Till now, this blog has briefly reflected on the past year. That was the original intent, and I hope you’ve enjoyed the journey thus far. For my casual readers, my stories and writing style may not resonate as much as they do with those who know me, due to the fact that you have never met me. And because you have never met me, you don’t really know my past.
From the start, my hypothesis has been this: My past has been a rickety roller coaster of highs and lows, mostly lows. Despite the tragedies and heartache my family experienced over the past 30 years, the past year has actually meant more to my maturity and progression as both man and adult.
I learned to cope with new problems and handle them in new ways.
I found the meaning of family and true friendship.
I saw what matters most in life.
I met two interesting characters: loyalty and humility.
I encountered a different side of God.
I discovered more about myself than I ever thought possible.
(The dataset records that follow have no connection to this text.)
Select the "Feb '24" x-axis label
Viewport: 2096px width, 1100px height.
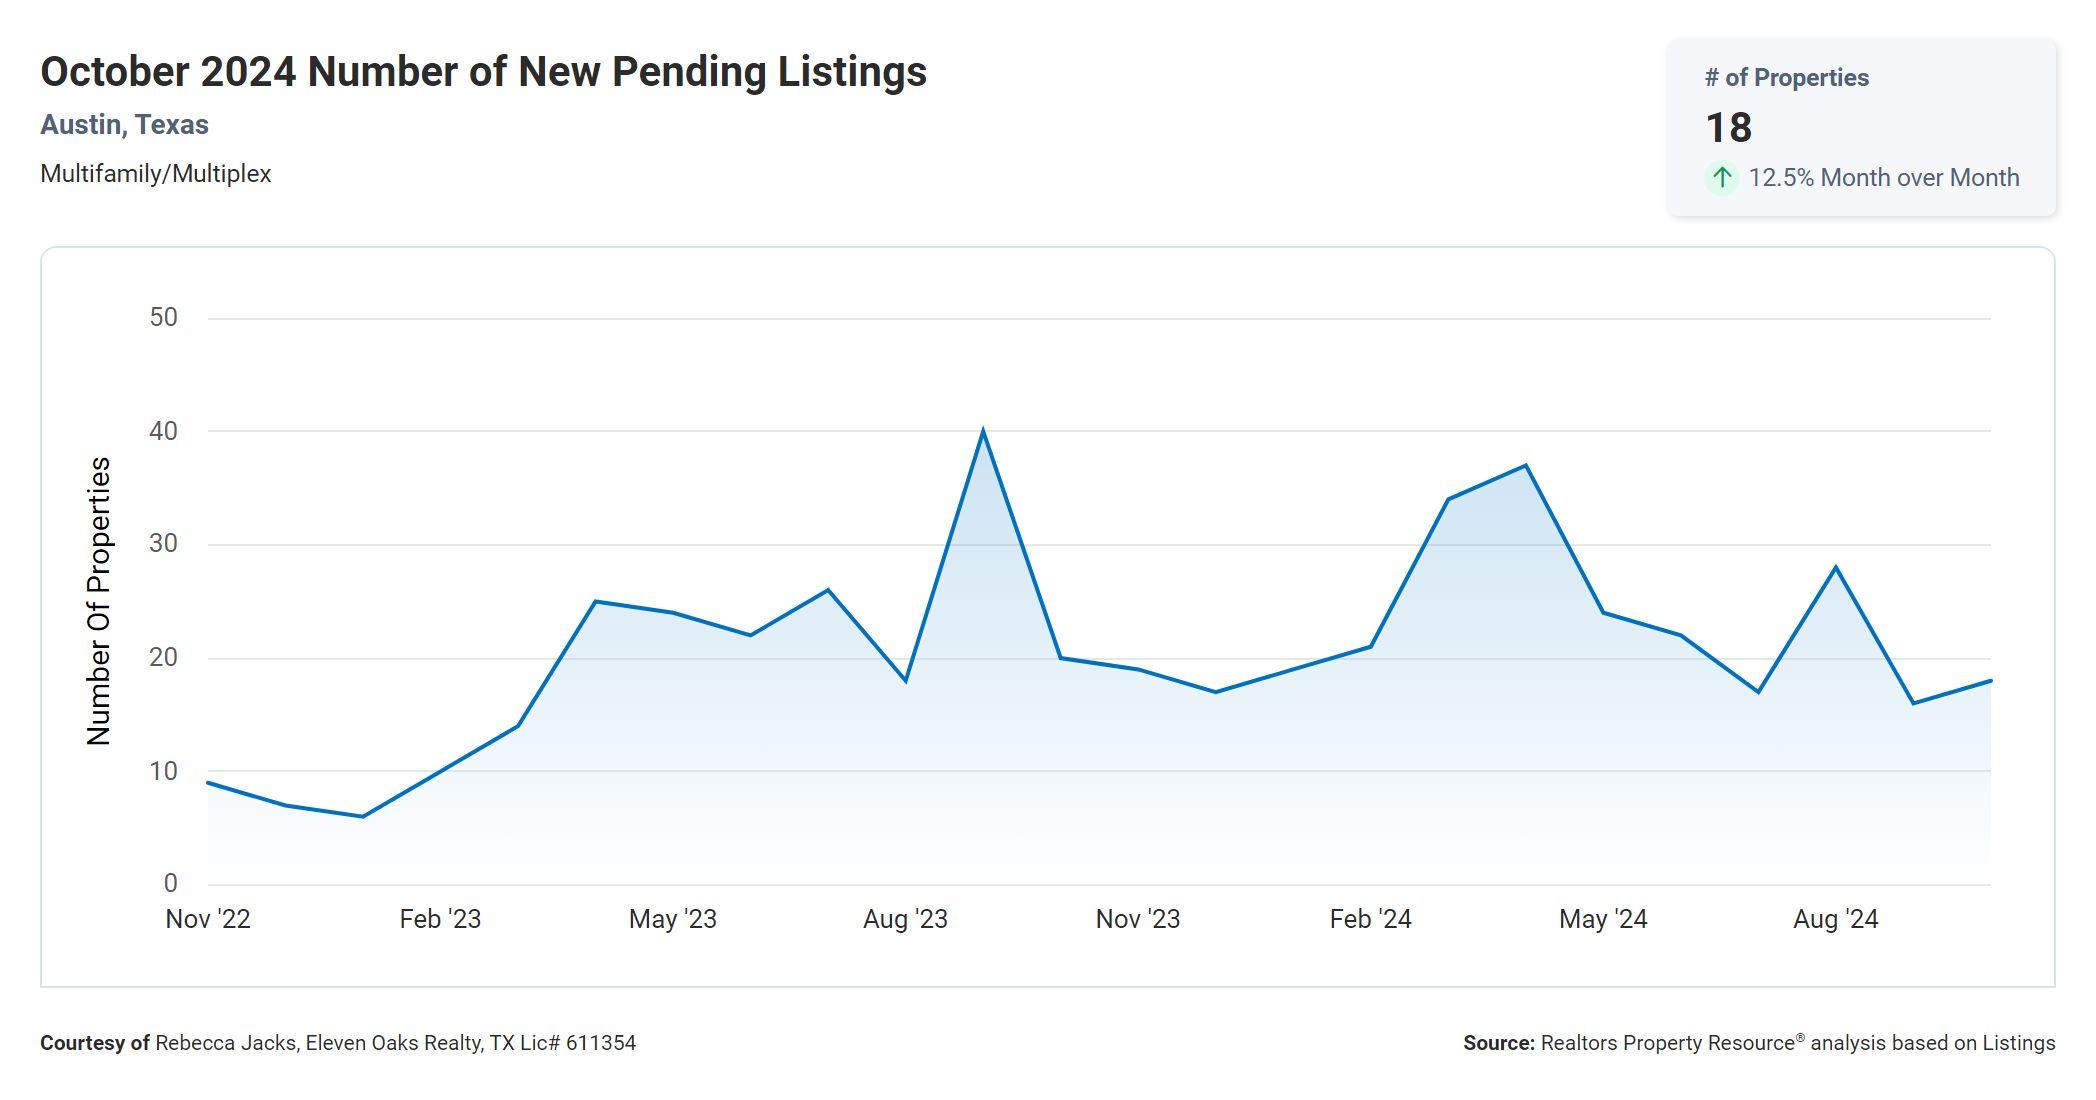pos(1370,919)
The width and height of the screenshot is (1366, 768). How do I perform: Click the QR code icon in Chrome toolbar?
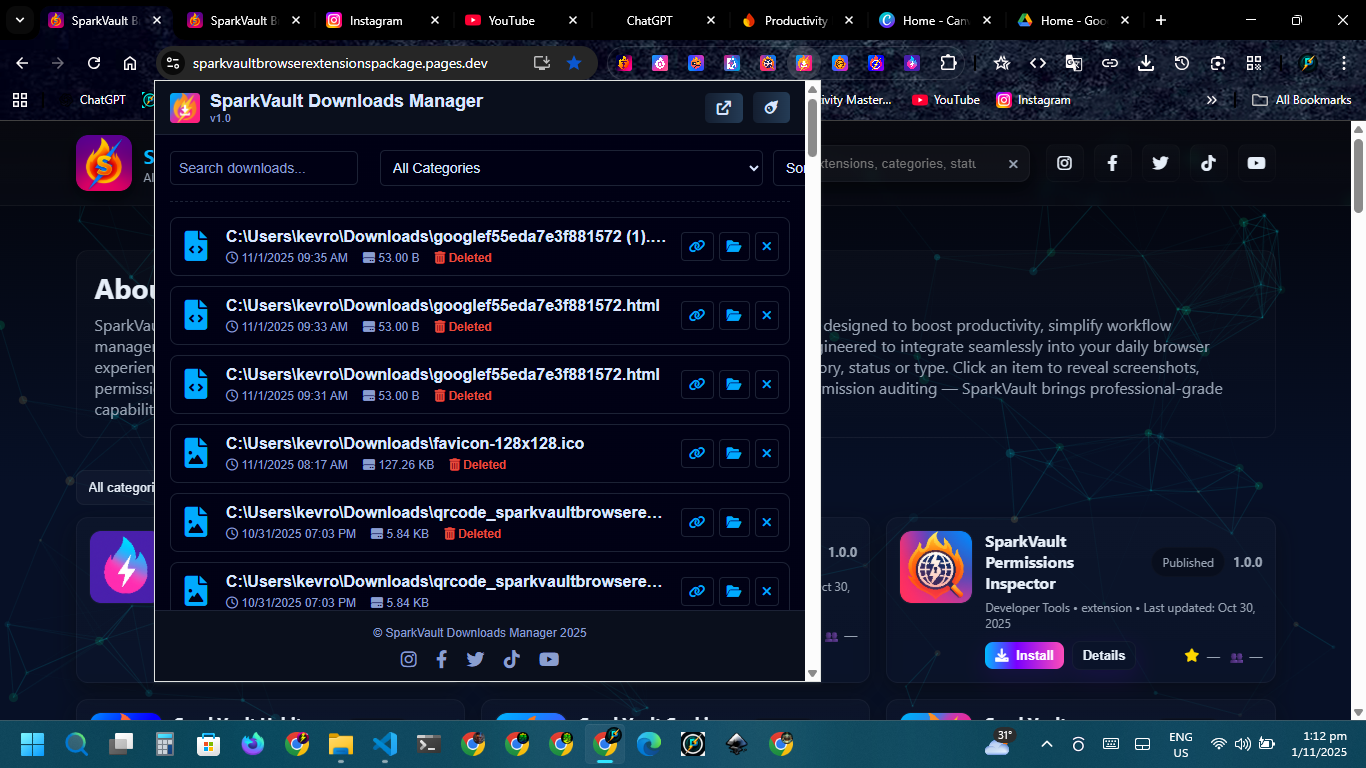point(1254,63)
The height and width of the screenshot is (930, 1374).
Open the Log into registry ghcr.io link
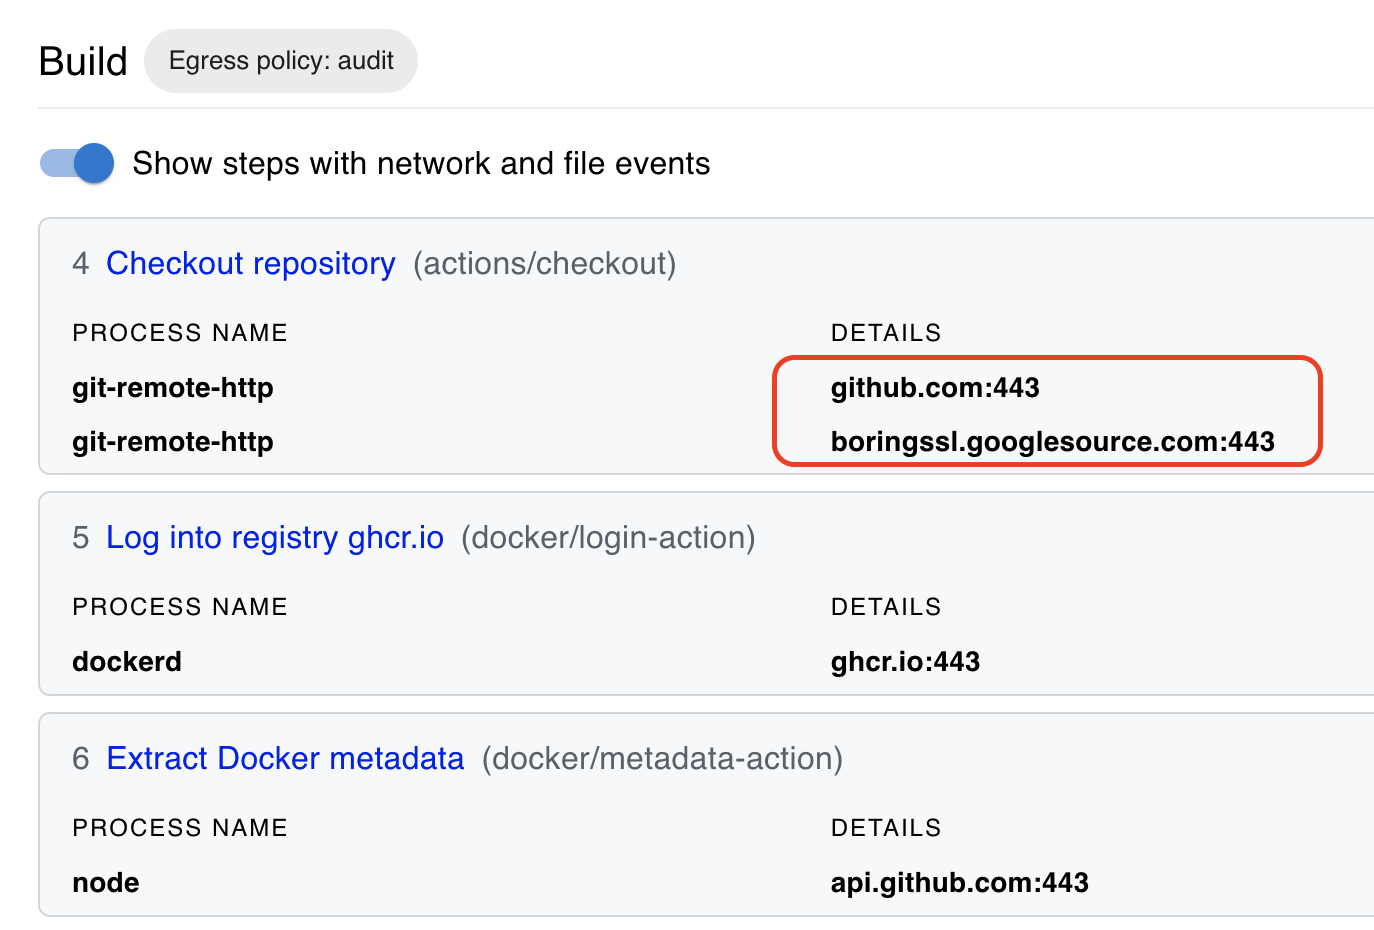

While my hypothesis remains intact, this story cannot be told in its entirety without also revealing the skeletons in my closet. Those skeletons hang eerily over my comings and goings, even shaping my attitude and behaviors in the past year. And while disclosing the hidden, private parts of myself will render me bare naked, I feel a sense of duty to my readers.
To see the whole picture requires a historical backdrop of years zero through 31 in my life. Those years shed perspective on where I’m “from.” They help you draw comparisons and see why I feel, think, and say things as I do. They explain my natural reaction to trap my emotions tightly in a bottle, stored away for the end of time. They justify my pessimism, smile-less existence and down-on-my-luck outlook.
I’ve been an open book till now, so now I dust off the archives to open up even more, prefacing The Book Project with tell-all details of my past. This is who I am.